### Provided data:
--------
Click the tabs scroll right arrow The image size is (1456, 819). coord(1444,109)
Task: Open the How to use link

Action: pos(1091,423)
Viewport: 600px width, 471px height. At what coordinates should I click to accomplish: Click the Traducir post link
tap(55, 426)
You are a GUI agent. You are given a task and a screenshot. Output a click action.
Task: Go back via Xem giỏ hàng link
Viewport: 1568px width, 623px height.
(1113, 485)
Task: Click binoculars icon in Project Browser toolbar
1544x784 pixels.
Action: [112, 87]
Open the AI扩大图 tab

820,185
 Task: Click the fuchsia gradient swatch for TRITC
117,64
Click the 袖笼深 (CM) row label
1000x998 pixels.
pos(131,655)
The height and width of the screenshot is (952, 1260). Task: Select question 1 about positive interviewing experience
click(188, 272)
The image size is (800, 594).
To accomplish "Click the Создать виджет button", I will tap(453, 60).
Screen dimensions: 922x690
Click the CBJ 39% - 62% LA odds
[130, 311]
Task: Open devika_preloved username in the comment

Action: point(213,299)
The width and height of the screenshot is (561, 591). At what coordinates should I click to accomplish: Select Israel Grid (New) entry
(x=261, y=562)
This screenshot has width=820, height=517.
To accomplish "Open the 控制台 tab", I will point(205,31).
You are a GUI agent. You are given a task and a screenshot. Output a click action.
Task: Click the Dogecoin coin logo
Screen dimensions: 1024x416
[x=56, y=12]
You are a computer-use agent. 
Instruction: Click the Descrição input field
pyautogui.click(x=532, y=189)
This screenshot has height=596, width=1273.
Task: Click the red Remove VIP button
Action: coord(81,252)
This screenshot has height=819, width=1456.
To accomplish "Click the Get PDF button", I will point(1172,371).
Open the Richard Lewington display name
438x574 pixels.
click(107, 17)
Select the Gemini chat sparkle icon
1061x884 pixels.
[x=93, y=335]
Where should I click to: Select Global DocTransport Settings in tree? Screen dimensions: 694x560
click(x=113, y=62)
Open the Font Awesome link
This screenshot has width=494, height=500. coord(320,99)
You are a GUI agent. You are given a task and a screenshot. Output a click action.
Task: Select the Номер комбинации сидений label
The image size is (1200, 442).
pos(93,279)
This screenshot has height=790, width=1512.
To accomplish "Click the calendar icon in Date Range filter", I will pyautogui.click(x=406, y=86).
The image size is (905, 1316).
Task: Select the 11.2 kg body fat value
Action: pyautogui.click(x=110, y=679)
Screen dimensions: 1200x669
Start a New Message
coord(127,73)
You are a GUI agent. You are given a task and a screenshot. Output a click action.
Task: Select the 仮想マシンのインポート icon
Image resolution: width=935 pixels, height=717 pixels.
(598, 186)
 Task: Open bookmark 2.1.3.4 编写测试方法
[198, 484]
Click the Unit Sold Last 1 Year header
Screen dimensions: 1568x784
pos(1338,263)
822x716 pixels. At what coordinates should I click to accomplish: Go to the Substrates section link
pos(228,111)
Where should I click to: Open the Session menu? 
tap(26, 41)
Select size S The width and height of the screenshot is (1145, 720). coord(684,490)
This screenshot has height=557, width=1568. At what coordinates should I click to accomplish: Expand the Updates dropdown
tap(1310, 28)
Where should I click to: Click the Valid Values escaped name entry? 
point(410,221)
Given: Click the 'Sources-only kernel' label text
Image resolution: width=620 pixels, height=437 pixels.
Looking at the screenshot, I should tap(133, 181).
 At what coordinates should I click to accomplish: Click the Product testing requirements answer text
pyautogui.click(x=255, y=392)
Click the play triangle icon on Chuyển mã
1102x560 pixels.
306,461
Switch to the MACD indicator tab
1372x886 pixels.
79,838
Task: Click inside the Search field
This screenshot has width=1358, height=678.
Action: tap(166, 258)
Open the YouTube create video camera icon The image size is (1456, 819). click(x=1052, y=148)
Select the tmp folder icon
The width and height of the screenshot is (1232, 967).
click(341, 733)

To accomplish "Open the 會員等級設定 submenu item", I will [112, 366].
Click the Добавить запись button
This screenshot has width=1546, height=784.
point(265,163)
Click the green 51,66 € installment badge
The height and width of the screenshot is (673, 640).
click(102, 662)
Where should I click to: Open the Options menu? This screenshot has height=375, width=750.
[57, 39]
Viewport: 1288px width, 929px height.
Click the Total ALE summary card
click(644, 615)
--------
### What you have to do:
Print all of the lines above again, with every character unchanged.

### The output:
Click the tabs scroll right arrow The image size is (1456, 819). coord(1444,109)
Task: Open the How to use link

Action: pos(1091,423)
Viewport: 600px width, 471px height. At what coordinates should I click to accomplish: Click the Traducir post link
tap(55, 426)
You are a GUI agent. You are given a task and a screenshot. Output a click action.
Task: Go back via Xem giỏ hàng link
Viewport: 1568px width, 623px height.
(1113, 485)
Task: Click binoculars icon in Project Browser toolbar
1544x784 pixels.
Action: [112, 87]
Open the AI扩大图 tab

820,185
 Task: Click the fuchsia gradient swatch for TRITC
117,64
Click the 袖笼深 (CM) row label
1000x998 pixels.
pos(131,655)
The height and width of the screenshot is (952, 1260). Task: Select question 1 about positive interviewing experience
click(188, 272)
The image size is (800, 594).
To accomplish "Click the Создать виджет button", I will tap(453, 60).
Screen dimensions: 922x690
Click the CBJ 39% - 62% LA odds
[130, 311]
Task: Open devika_preloved username in the comment

Action: point(213,299)
The width and height of the screenshot is (561, 591). At what coordinates should I click to accomplish: Select Israel Grid (New) entry
(x=261, y=562)
This screenshot has width=820, height=517.
To accomplish "Open the 控制台 tab", I will point(205,31).
You are a GUI agent. You are given a task and a screenshot. Output a click action.
Task: Click the Dogecoin coin logo
Screen dimensions: 1024x416
[x=56, y=12]
You are a computer-use agent. 
Instruction: Click the Descrição input field
pyautogui.click(x=532, y=189)
This screenshot has height=596, width=1273.
Task: Click the red Remove VIP button
Action: coord(81,252)
This screenshot has height=819, width=1456.
To accomplish "Click the Get PDF button", I will point(1172,371).
Open the Richard Lewington display name
438x574 pixels.
click(107, 17)
Select the Gemini chat sparkle icon
1061x884 pixels.
[x=93, y=335]
Where should I click to: Select Global DocTransport Settings in tree? Screen dimensions: 694x560
click(x=113, y=62)
Open the Font Awesome link
This screenshot has width=494, height=500. coord(320,99)
You are a GUI agent. You are given a task and a screenshot. Output a click action.
Task: Select the Номер комбинации сидений label
The image size is (1200, 442).
pos(93,279)
This screenshot has height=790, width=1512.
To accomplish "Click the calendar icon in Date Range filter", I will pyautogui.click(x=406, y=86).
The image size is (905, 1316).
Task: Select the 11.2 kg body fat value
Action: pyautogui.click(x=110, y=679)
Screen dimensions: 1200x669
Start a New Message
coord(127,73)
You are a GUI agent. You are given a task and a screenshot. Output a click action.
Task: Select the 仮想マシンのインポート icon
Image resolution: width=935 pixels, height=717 pixels.
(598, 186)
 Task: Open bookmark 2.1.3.4 编写测试方法
[198, 484]
Click the Unit Sold Last 1 Year header
Screen dimensions: 1568x784
pos(1338,263)
822x716 pixels. At what coordinates should I click to accomplish: Go to the Substrates section link
pos(228,111)
Where should I click to: Open the Session menu? 
tap(26, 41)
Select size S The width and height of the screenshot is (1145, 720). coord(684,490)
This screenshot has height=557, width=1568. At what coordinates should I click to accomplish: Expand the Updates dropdown
tap(1310, 28)
Where should I click to: Click the Valid Values escaped name entry? 
point(410,221)
Given: Click the 'Sources-only kernel' label text
Image resolution: width=620 pixels, height=437 pixels.
Looking at the screenshot, I should tap(133, 181).
 At what coordinates should I click to accomplish: Click the Product testing requirements answer text
pyautogui.click(x=255, y=392)
Click the play triangle icon on Chuyển mã
1102x560 pixels.
306,461
Switch to the MACD indicator tab
1372x886 pixels.
79,838
Task: Click inside the Search field
This screenshot has width=1358, height=678.
Action: tap(166, 258)
Open the YouTube create video camera icon The image size is (1456, 819). click(x=1052, y=148)
Select the tmp folder icon
The width and height of the screenshot is (1232, 967).
click(341, 733)

To accomplish "Open the 會員等級設定 submenu item", I will [112, 366].
Click the Добавить запись button
This screenshot has width=1546, height=784.
point(265,163)
Click the green 51,66 € installment badge
The height and width of the screenshot is (673, 640).
click(102, 662)
Where should I click to: Open the Options menu? This screenshot has height=375, width=750.
[57, 39]
Viewport: 1288px width, 929px height.
Click the Total ALE summary card
click(644, 615)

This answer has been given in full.